▶ [Items listed in a dataset]
• • • • • • •
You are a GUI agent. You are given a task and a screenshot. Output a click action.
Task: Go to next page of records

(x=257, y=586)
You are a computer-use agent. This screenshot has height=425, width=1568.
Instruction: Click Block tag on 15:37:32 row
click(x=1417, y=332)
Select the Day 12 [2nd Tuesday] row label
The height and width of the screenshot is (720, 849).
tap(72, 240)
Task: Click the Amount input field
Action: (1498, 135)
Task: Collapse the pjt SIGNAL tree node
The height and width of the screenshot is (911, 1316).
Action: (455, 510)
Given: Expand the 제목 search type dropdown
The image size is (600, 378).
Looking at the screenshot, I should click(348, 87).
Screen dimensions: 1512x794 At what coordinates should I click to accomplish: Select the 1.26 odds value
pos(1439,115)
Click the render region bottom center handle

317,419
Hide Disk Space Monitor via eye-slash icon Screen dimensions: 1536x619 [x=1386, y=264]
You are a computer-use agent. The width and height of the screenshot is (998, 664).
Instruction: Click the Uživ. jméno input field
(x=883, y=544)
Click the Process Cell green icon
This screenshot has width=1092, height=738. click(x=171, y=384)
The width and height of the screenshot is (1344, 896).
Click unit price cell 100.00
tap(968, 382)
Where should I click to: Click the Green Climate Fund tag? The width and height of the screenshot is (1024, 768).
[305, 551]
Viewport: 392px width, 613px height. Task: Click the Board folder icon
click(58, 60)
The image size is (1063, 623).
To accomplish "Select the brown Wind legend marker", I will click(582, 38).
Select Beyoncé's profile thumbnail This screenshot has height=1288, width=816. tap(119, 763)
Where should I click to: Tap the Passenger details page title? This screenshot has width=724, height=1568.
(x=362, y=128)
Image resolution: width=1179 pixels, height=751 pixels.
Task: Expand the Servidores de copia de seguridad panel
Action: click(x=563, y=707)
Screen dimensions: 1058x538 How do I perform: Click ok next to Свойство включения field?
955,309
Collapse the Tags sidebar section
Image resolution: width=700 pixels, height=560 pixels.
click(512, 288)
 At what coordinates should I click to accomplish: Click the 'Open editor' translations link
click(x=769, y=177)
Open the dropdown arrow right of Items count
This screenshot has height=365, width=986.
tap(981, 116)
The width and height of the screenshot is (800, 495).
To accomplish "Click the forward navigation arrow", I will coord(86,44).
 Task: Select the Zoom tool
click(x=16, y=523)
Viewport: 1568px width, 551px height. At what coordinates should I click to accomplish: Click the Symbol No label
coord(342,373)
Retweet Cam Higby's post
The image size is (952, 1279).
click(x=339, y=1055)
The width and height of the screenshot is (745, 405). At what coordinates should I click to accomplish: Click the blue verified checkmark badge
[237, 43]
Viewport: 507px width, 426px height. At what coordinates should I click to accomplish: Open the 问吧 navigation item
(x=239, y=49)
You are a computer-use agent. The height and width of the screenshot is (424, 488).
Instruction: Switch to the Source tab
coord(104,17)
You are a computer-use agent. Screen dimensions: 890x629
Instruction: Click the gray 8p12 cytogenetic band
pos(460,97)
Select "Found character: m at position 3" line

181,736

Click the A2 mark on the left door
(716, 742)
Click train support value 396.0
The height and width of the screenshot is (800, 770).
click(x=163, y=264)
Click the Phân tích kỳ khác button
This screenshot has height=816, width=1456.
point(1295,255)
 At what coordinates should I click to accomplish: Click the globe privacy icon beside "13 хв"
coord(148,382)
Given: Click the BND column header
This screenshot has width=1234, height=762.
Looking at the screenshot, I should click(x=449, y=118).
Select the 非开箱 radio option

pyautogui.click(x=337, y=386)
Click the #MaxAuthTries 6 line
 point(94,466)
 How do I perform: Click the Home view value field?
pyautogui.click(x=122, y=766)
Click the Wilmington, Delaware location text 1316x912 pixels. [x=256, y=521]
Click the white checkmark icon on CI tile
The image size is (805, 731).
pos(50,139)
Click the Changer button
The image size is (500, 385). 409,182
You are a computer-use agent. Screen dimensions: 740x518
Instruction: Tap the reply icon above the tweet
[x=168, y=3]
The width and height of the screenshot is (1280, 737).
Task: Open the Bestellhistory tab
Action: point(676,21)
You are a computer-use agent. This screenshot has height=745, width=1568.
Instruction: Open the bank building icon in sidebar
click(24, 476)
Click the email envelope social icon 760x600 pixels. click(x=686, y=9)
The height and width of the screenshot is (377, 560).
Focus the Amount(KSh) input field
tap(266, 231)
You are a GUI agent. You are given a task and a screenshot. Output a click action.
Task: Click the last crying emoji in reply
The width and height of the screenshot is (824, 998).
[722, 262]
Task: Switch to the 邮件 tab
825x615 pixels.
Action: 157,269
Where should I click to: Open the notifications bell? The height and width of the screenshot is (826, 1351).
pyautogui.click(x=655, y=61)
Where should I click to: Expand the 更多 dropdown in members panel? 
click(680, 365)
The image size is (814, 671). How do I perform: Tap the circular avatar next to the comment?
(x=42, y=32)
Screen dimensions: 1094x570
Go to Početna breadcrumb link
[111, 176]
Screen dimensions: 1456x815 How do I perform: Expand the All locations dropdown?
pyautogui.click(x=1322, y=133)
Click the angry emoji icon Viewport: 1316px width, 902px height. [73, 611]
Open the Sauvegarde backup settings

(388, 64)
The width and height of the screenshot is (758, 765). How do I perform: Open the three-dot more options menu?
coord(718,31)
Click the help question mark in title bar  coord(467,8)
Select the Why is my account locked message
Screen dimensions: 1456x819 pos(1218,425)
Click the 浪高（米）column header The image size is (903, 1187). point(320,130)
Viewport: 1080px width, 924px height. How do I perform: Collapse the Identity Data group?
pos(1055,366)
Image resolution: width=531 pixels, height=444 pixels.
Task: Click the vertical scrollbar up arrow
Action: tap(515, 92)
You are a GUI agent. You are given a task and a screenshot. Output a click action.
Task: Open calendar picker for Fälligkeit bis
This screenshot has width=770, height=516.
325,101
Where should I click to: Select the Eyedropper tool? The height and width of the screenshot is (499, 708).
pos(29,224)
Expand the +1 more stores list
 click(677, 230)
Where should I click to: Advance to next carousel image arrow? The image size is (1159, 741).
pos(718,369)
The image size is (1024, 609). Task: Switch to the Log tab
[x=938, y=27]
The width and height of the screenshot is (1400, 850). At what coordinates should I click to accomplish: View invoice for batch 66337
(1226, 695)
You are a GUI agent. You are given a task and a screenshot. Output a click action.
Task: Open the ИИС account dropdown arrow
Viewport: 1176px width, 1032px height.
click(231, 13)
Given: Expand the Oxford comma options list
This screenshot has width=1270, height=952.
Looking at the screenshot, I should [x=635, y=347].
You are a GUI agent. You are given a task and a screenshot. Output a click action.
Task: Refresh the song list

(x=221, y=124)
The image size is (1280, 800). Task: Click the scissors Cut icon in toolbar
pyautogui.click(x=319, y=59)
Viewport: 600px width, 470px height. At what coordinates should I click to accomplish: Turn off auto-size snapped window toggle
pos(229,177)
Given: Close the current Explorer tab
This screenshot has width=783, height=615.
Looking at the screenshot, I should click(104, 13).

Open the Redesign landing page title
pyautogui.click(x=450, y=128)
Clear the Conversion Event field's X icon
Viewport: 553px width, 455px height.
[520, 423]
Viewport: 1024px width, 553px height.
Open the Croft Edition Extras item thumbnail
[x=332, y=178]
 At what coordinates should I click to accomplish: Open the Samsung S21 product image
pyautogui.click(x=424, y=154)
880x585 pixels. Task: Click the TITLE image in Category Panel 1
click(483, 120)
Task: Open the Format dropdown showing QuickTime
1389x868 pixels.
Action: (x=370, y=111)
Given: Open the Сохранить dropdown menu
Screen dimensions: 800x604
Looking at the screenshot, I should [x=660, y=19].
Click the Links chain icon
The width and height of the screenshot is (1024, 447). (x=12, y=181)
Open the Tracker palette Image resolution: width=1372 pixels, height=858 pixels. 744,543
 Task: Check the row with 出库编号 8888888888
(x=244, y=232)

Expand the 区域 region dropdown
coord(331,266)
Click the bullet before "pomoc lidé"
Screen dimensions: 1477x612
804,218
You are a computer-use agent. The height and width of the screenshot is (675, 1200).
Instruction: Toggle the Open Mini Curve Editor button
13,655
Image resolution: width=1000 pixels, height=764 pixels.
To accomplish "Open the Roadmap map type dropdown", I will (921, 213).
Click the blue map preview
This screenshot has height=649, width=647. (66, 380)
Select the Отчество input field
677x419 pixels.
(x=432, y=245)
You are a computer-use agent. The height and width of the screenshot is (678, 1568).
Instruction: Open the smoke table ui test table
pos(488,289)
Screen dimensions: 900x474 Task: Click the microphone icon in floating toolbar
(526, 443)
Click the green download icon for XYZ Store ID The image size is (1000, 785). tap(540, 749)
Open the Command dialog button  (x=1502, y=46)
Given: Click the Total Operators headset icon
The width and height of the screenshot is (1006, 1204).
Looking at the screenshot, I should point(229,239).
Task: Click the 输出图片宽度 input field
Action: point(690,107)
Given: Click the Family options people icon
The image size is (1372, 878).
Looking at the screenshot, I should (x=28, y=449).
• • • • • • •
▶ [Task statement] Where a line of the records has the string "type", return that line.

▶ [Result of this exercise]
Given: Expand the 제목 search type dropdown
To accomplish "Open the Roadmap map type dropdown", I will (921, 213).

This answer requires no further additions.